Echocardiography is now universally used for screening persons suspected of having HCM, including adolescents who wish to participate in competitive sports, the relatives of patients with the clinical diagnosis of HCM, and of those with characteristic genotypes (see below). It is also employed in following patients with established HCM and in assessing the effects of therapy. Three-dimensional echocardiography with speckle tracking provides even more detailed analysis of structure and function.
During the past decade, cardiovascular magnetic resonance imaging (CMRI) has been employed with increasing frequency [38]. Although considerably more costly than echocardiography, CMRI provides tomographic imaging and greater spatial resolution. It is capable of detecting hypertrophy in the small fraction of patients in whom it cannot be detected by echocardiography and can demonstrate apical aneurysms, as well as abnormalities of the mitral valve apparatus. Contrast-enhanced CMRI may also show late gadolinium enhancement (LGE) , representing myocardial fibrosis, which, if extensive, may be responsible for ventricular arrhythmias and sudden death [39].
Treatment
Two modes of therapy for obstruction to left ventricular outflow – one pharmacologic, the other surgical – were developed in the 1960s.
Pharmacologic Therapy
Given the provocation and intensification of obstruction by beta-adrenergic agonists [16], in the 1960s it was logical to test the then newly developed beta-blockers in patients with HCM, and we found the latter to be effective, both hemodynamically [40] and clinically [41]. These drugs also have been reported to reduce or prevent exercise-induced outflow tract obstruction [42]. Beta-blockers continue to be “first-line” pharmacotherapy in HCM and appear to reduce the severity of angina in about one half of patients [43, 44]. Other drugs that have also been reported to be useful in patients who do not tolerate or fail beta-blockers are non-hydropyridine calcium channel blockers (verapamil or diltiazem ) and disopyramide [44, 45]. The former can be substituted for a beta-blocker, and the latter may be added cautiously.
Invasive Therapy
It is clear that outflow tract obstruction, when severe, is usually associated with symptoms and adverse clinical outcomes [40, 46, 47]. In 1961, Morrow and Brockenbrough [48] and Kirklin and Ellis [49] developed left ventricular myectomy , a surgical procedure that was quite risky in the first decades of its use and therefore was limited to patients with severe obstruction who were seriously symptomatic. More recently, the procedure has become more extensive and more efficacious in the abolition of obstruction, as well as in the reduction of the associated mitral regurgitation, with surgical mortality rates of 2% or less when it is carried out by experienced surgical teams [50, 51]. The indications for myectomy include the presence of severe obstruction (a systolic pressure gradient >50 mmHg at rest or with provocation) and the persistence of severe symptoms (angina, dyspnea, and/or syncope) despite pharmacologic therapy [26]. The majority of patients become asymptomatic or almost so, and the long-term prognosis of survivors is excellent [52]. However, the number of surgical centers with substantial experience is relatively small, and eligible patients must often be referred to a site at a distance from their homes.

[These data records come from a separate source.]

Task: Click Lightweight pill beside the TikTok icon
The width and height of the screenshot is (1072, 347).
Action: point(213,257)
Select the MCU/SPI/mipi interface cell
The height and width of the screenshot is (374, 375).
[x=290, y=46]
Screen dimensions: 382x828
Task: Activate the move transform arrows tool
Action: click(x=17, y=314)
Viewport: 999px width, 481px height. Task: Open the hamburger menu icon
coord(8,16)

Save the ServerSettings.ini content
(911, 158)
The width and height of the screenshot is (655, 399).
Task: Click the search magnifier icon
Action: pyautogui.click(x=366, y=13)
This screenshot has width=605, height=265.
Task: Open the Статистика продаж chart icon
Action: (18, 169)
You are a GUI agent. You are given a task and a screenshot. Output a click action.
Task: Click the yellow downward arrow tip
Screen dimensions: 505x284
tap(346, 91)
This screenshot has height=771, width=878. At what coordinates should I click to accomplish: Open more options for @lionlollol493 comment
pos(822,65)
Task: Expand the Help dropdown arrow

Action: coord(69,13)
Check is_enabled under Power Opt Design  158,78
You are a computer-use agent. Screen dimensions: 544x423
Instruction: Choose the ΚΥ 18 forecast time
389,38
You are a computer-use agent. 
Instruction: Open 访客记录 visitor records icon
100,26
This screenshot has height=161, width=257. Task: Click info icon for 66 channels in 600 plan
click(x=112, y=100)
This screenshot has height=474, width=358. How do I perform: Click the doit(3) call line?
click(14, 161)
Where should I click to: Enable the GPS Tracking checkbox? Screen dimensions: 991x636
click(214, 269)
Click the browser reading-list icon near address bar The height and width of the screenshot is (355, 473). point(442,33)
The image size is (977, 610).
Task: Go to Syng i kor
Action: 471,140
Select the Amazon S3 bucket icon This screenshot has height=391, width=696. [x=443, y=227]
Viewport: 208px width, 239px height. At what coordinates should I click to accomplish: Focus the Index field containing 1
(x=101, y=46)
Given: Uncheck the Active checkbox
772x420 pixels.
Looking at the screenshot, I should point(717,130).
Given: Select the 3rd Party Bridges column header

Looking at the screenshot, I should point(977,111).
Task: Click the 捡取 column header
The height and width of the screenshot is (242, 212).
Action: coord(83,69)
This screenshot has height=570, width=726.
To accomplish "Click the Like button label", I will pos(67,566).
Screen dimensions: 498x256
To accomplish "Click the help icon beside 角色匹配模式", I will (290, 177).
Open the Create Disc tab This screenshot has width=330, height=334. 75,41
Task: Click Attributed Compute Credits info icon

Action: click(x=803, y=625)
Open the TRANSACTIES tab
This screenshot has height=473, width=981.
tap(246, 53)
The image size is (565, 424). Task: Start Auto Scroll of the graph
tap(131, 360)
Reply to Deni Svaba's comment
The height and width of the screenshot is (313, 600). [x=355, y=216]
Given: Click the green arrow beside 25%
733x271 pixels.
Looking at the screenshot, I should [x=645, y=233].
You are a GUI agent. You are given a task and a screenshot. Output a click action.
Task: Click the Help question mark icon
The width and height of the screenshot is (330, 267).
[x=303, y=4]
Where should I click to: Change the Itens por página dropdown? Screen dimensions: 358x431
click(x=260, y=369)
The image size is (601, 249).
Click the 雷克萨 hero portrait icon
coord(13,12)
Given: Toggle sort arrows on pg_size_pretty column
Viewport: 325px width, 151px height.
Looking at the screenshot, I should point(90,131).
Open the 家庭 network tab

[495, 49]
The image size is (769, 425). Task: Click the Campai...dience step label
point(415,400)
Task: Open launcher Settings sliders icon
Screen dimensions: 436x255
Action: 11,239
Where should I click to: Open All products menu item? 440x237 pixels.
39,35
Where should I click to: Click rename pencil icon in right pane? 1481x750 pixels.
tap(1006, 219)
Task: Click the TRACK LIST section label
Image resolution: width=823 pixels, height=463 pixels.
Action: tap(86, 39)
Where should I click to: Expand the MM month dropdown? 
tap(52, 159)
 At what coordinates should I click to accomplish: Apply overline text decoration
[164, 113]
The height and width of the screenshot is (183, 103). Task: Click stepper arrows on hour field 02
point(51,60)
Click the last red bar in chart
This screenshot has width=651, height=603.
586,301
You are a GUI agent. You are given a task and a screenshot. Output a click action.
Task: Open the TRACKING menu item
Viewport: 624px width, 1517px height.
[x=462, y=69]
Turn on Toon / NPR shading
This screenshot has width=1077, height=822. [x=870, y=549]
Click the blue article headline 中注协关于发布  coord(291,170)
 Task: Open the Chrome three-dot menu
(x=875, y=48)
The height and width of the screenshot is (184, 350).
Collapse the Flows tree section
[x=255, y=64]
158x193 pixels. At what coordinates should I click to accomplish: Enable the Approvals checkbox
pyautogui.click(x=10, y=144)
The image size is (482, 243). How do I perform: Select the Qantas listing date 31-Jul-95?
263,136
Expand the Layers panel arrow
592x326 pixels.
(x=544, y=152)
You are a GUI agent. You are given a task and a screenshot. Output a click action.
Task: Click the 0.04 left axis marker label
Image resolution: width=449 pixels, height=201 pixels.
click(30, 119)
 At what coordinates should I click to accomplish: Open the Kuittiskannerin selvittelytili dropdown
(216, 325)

In 1995, alcohol septal ablation (ASA) , another technique for the treatment of obstruction in HCM, was introduced by Sigwart [53] and has gained popularity as an alternative to surgical myectomy [51, 54,55,56]. Like myectomy, it appears to be effective in relieving obstruction, and its application should be limited to skilled interventionists, well trained in the performance of the procedure. Septal ablation is carried out by introducing a catheter into the first septal branch of the left anterior descending coronary artery, inflating a balloon, and injecting absolute alcohol distal to the balloon, thereby creating a septal infarction. Although the mortality from this procedure is low, atrioventricular block requiring a permanent pacemaker is required in up to 15% of patients, and in a small percentage of patients, ventricular tachyarrhythmias occur [55, 57, 58]. ASA has the distinct advantage of being percutaneous, with most patients discharged within 2 or 3 days and able to resume normal activities quickly. While a direct comparison between myectomy and ASA has not been carried out, operative and postoperative survival appear to be similar between the two techniques, but relief of obstruction is slightly less complete with ASA, and almost 10% of patients require a repeat procedure (ASA or surgical myectomy) [50].
For patients with HCM with intractable heart failure despite the successful relief of obstruction [28, 29], cardiac transplantation may be an option. In those who are not candidates for transplantation or for whom a donor heart is unavailable, the implantation of a left ventricular assist device, either as a bridge to transplantation or as destination therapy, may be considered [59].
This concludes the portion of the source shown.